The new menu at American Social, including the Maine Lobster Benedict, puts a gourmet spin on pub food

When it comes to changing its menu each summer and winter, American Social remains a shining example of democracy in action. Executive chef Christopher Palmer calls on his chefs at the restaurant’s two South Florida locations—Fort Lauderdale (721 E. Las Olas Blvd.) and Brickell (690 SW First Court)—for a culinary brainstorming session.

Ideas are pitched. Cases are made. The concepts that make the cut advance to the preparation and cooking stage, where the chefs come together as one for tweaking and testing. Eventually, Palmer signs off on the final versions—but the power, ultimately, is vested in the people, who quickly weigh in on the new menu offerings.

Christopher Palmer

Christopher Palmer

When it comes to American Social’s recent summer additions, the people have spoken.
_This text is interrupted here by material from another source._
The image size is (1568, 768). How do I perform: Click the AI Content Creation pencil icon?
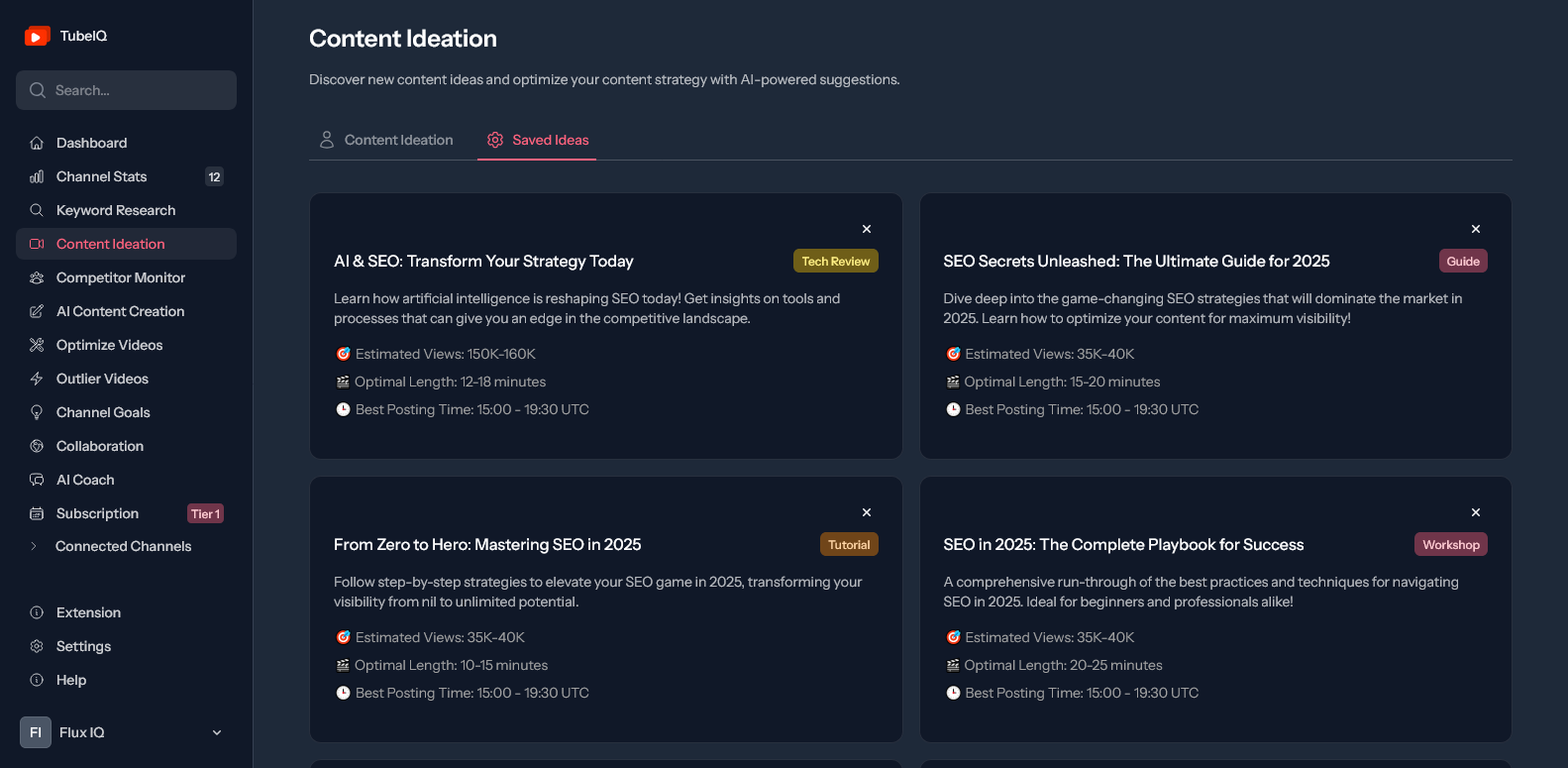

Shared plates such as truffle rib tater tots, rancheros meatballs and hickory-smoked chicken wings—and entrees such as the steak and barley salad, and the Drunken Goat (an 8-ounce lamb and beef patty with tomato jam, arugula, bourbon red onion and red wine goat cheese)—already are drawing raves.

For Palmer, who grew up in Cleveland before moving to Florida and cutting his kitchen teeth at Café Boulud in Palm Beach, it’s the latest chapter in a never-ending quest to heighten the restaurant’s comfort/pub food focus.

“Food-wise, so much has changed,” says Palmer, who’s been with American Social for three years. “I took out everything canned and processed. We’re a true scratch kitchen. Nothing frozen, nothing out of a bag. Everybody works extra hard to make sure everything is all natural.

“I always tell people that you don’t come to American Social to get healthy—but we’re not going to pollute your body, either.”

Sometimes, the body wants what the body wants. That seems to be the case with the Maine Lobster Benedict, which has been blowing up on the brunch menu (Saturday and Sunday, 10:30 a.m. to 3 p.m.) on Las Olas. Here are some of the reasons why.

  • Sweet dreams: “The idea for Maine Lobster Benedict came to me when I was lying in bed one night,” Palmer says. “We went away from a full buffet in Lauderdale, so we wanted something on the brunch menu that had value—and was sophisticated.”
  • Seafood special: “Lobster adds a different element to the dish. You get the sweetness from the lobster meat to go with the tomato hollandaise sauce [and avocado mousse], you get a little bitterness from the spinach, and then it all comes together with the fresh English muffin.”
  • Inside the muffin: “We make our own English muffins at the Brickell restaurant, so we’re bringing that baker to Lauderdale so we can make the muffins fresh there as well.”
  • On the side: “We also serve a small spinach, feta and baby heirloom salad [with tomato vinaigrette] instead of the traditional home fries. That keeps it light. You’re not going to eat our Lobster Benedict and then go home and feel like you need to nap.”
  • Raise a glass: “Another component with brunch are the deals we have on Moët & Chandon and house Champagne. The women, especially, seem to love the dish with unlimited mimosas. What’s better than lobster and Champagne?”